• 本文:

インプラント治療を選択すれば、周囲の歯の健康を守ることに繋がるでしょう。
インプラントの成功率が高く感染症のリスクが低い
インプラント成功のカギは、顎の骨が丈夫で十分な厚みがあること・骨と土台となる人工のネジがしっかりと結合することが挙げられます。
20代と若い世代の場合、骨が痩せて、もろいケースは、ほぼありません。
顎の骨が丈夫なのでインプラント手術も簡単に済む場合が多いです。
また、シニア世代と比較して、体力があり、治癒力も高い点から、手術後の傷の治りも早く、感染症のリスクも低い傾向にあります。
骨と人工のネジが結合して、固定されるのも早いです。
以上のことから、年齢を重ねてからインプラントを行うより、低リスクで行うことができます。
インプラントは審美性が高い
インプラント治療は、ブリッジ・入れ歯と比較すると見た目が美しく審美性が高い特徴があります。
保険の適応内で行う、ブリッジ・入れ歯の場合、噛む機能の回復は可能です。
しかし、ブリッジの場合はプラスチックもしくは銀の差し歯・入れ歯の場合はバネが金属なので、審美性が悪いと言えます。治療した部位によっては、他人に気付かれるでしょう。
見た目が、天然歯に限りなく近いインプラントは、20代の若い世代の方にとって大きなメリットになるのではないでしょうか。
20代でインプラント治療するデメリット
20代でインプラント治療するデメリットは、どのようなことがあるのでしょうか?
後悔しない為にも、治療を決める際、メリットだけでなくデメリットも理解した上で選択することをオススメします。
以下に、20代でインプラント治療するデメリットを紹介します。
ブリッジ・入れ歯と比較して治療費が高額になる
インプラント治療は保険適応外の自由診療になります。
治療費がすべて自己負担になるので、1本30万〜45万ほど掛かるケースが多いです。
20代の若い世代の方にとって、金銭面の負担が大きいことは、大きなデメリットと言えます。
歯茎を切るなどの外科的な手術が必要
インプラント治療は、手術が必要です。
顎の骨に、歯の根の代わりとなる「ネジ」を埋め込む必要があるからです。
麻酔をするので痛みを感じることは、ほぼありませんが、身体には多少の負担が掛かります。

• 取り組む課題:
a) インプラント治療の本文の「インプラントは審美性が高い」から「20代でインプラント治療するデメリットは、どのようなことがあるのでしょうか?」までを、両端を含めて書き写し、「天然歯」を「自分の歯」に置き換えてください。
b) 20代のインプラント治療についての本文を引き継ぎ、最後の文の後から続きを書いてください。
次の一覧は本文とは別の資料です。

• 表示データ:

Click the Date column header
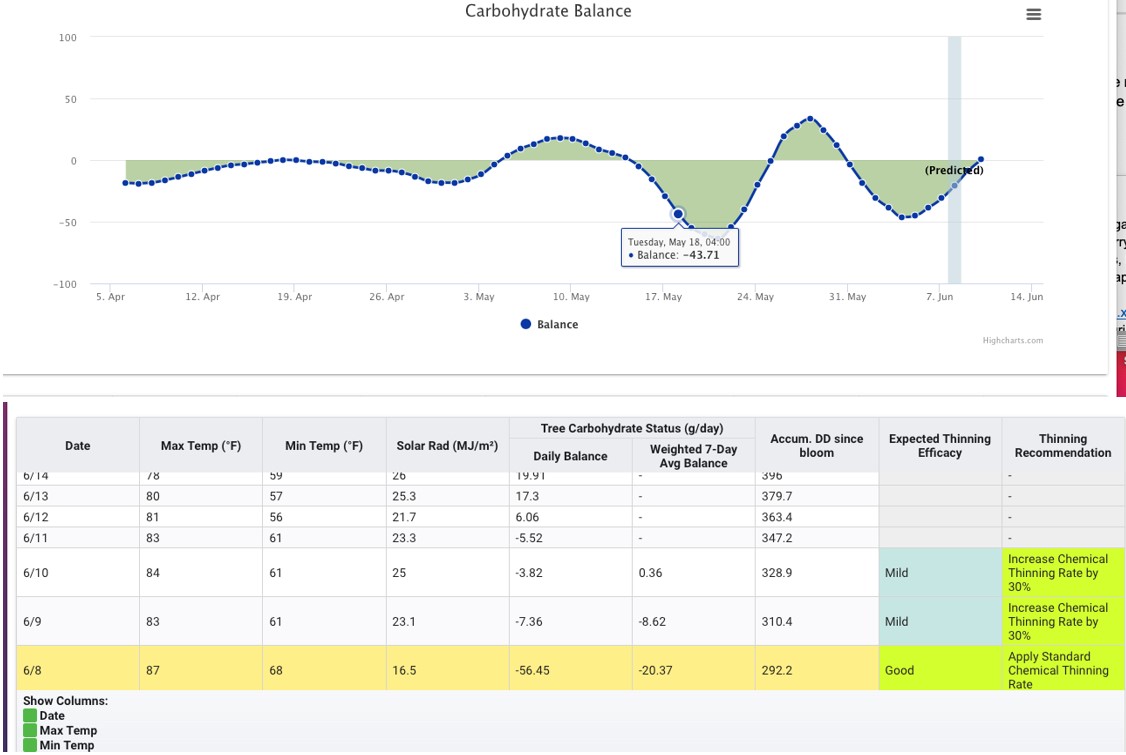The image size is (1126, 755). 77,445
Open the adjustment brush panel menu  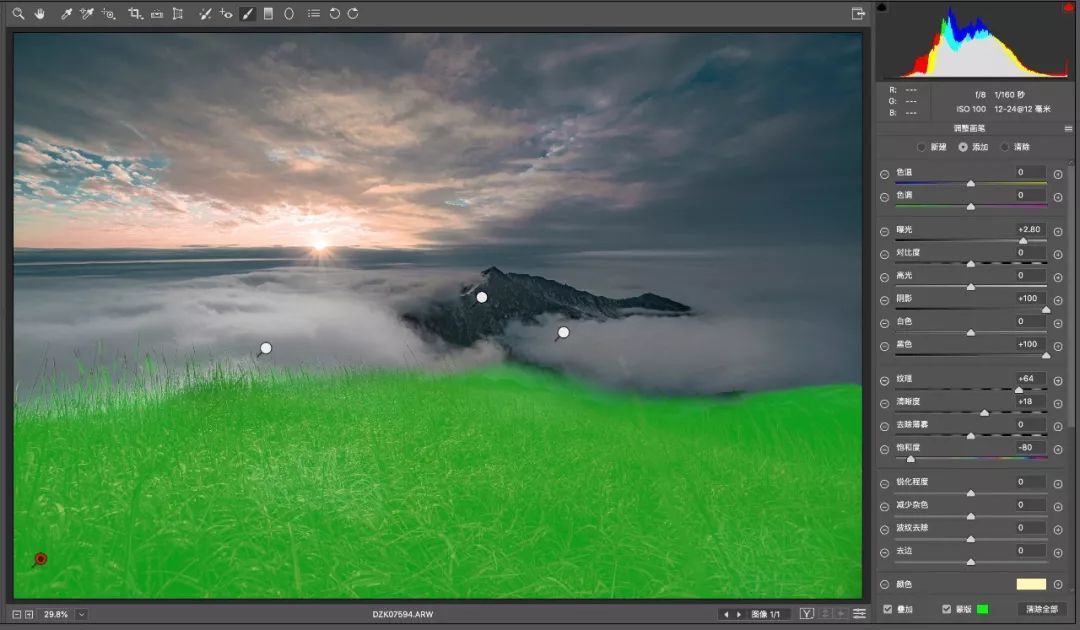[x=1068, y=129]

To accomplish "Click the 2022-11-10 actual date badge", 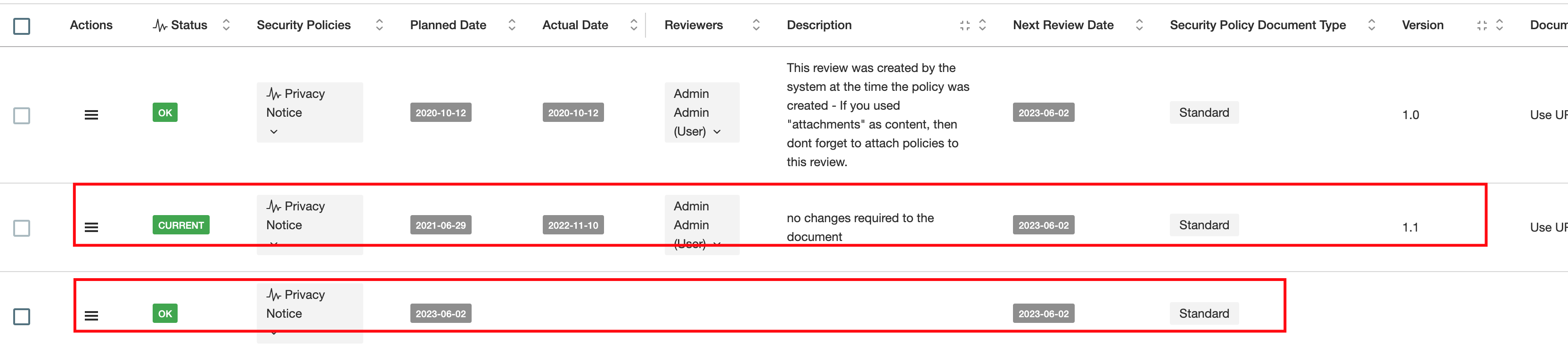I will click(573, 225).
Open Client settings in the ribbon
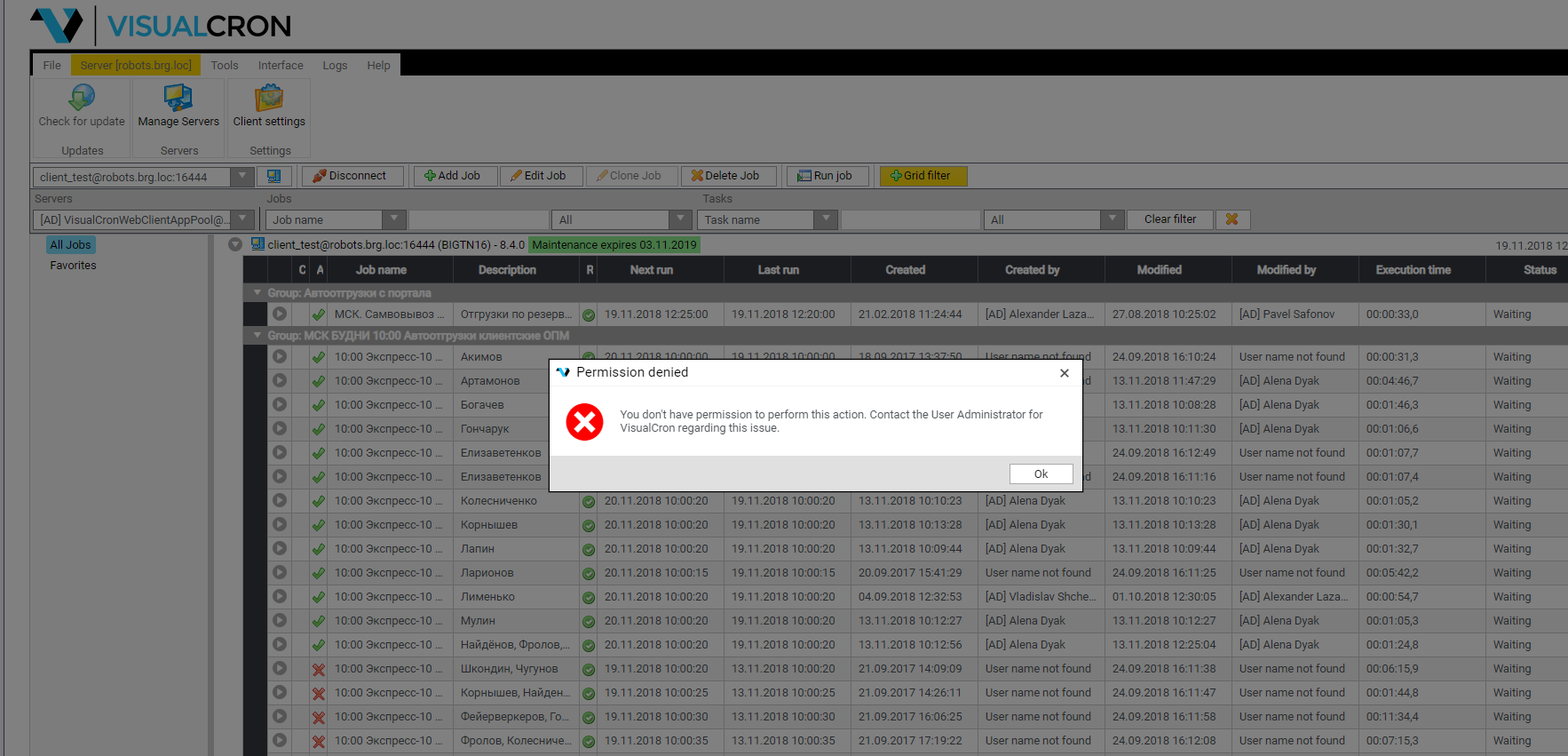This screenshot has height=756, width=1568. 269,98
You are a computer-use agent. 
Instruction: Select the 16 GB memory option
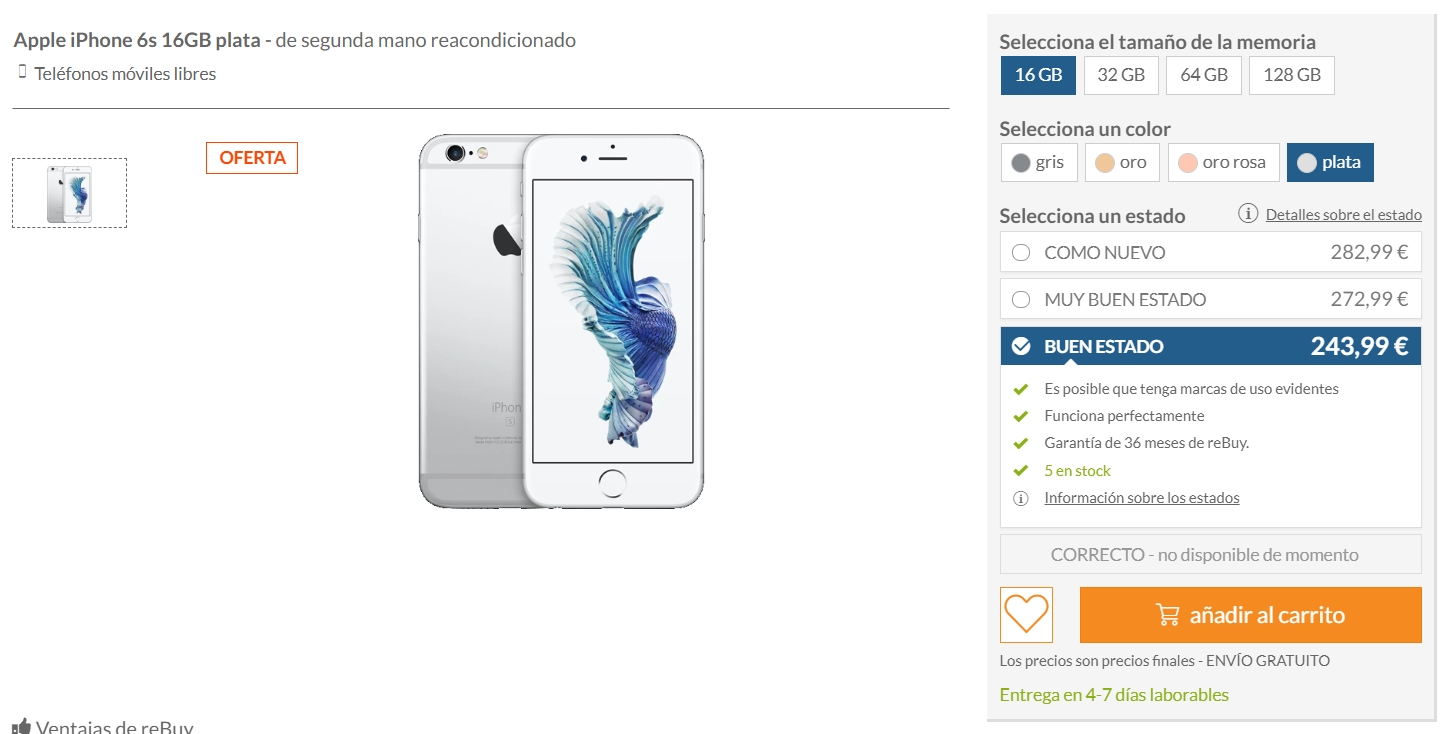(x=1038, y=75)
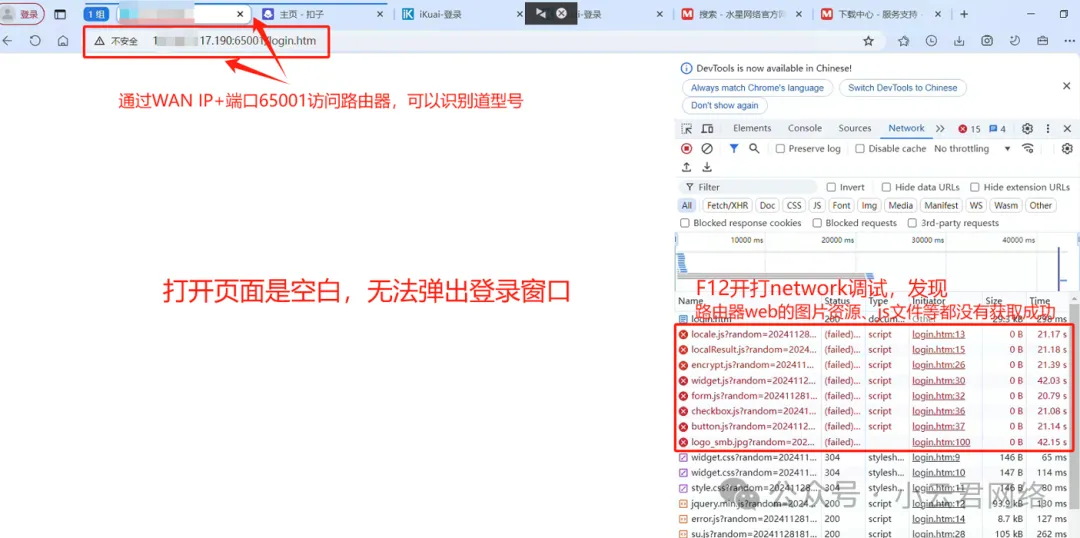The height and width of the screenshot is (538, 1080).
Task: Bookmark this page with the star icon
Action: tap(868, 41)
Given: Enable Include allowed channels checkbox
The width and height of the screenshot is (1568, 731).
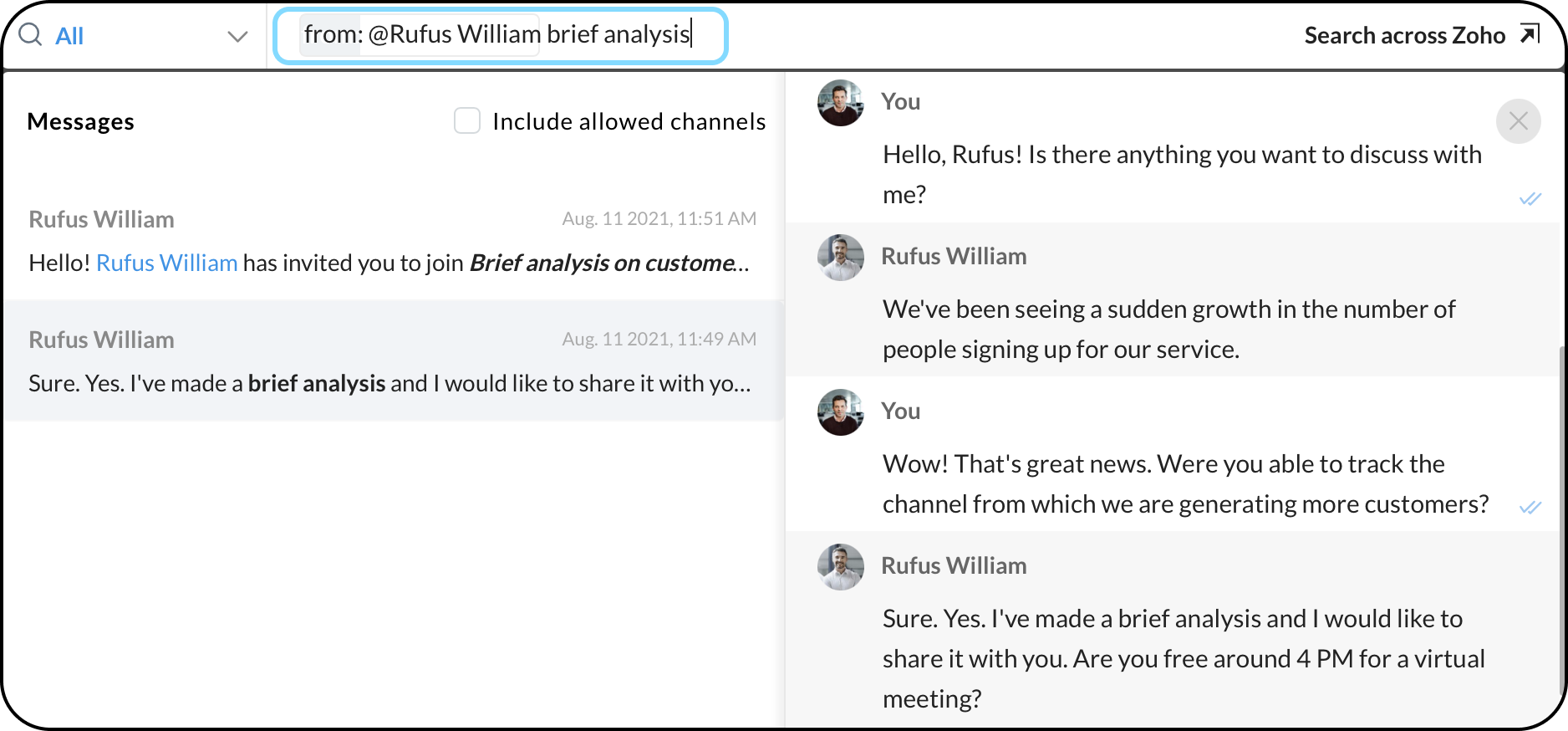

• 課題別の解答:
a)
インプラントは審美性が高い
インプラント治療は、ブリッジ・入れ歯と比較すると見た目が美しく審美性が高い特徴があります。
保険の適応内で行う、ブリッジ・入れ歯の場合、噛む機能の回復は可能です。
しかし、ブリッジの場合はプラスチックもしくは銀の差し歯・入れ歯の場合はバネが金属なので、審美性が悪いと言えます。治療した部位によっては、他人に気付かれるでしょう。
見た目が、自分の歯に限りなく近いインプラントは、20代の若い世代の方にとって大きなメリットになるのではないでしょうか。
20代でインプラント治療するデメリット
20代でインプラント治療するデメリットは、どのようなことがあるのでしょうか?

b)
もともと、歯医者さんが苦手な場合、他の治療法と比較すると、恐怖やストレスを感じやすい点もデメリットでしょう。
治療期間が4ヶ月〜1年と長い
インプラント治療は、治療期間が長くなります。治療期間は4ヶ月〜1年が目安です。
ブリッジ・入れ歯の治療期間が1週間〜2週間が目安と言われているので、早く治療を終わらせたい方には、デメリットと言えます。
インプラントは、顎の骨に歯の根の代わりになるネジを埋め込む手術が必要です。
手術自体は、1日で終わります。しかし、次の段階に進むためには、ネジが顎の骨と結合するのを待つ必要があるため治療期間が長くなります。
顎の骨との結合までに掛かる期間は、上あごで6ヶ月・下あごで3ヶ月ほどです。
定期メンテナンスに通う必要がある
インプラントは治療完了後、定期メンテナンスに通う必要があります。
インプラントを長持ちさせるには、自宅でのセルフケアはもちろん、歯科医院での定期的なメンテナンスがポイントです。
定期メンテナンスの目的は、インプラントやインプラント周辺の組織に異常がないかの確認。
加えて、磨き残しのチェックと歯ブラシでは落としきれない歯石や汚れを専用の機械で除去していきます。
インプラント治療後には欠かせない定期メンテナンスですが、3ヶ月〜半年の間隔で歯科医院に通うことが必要です。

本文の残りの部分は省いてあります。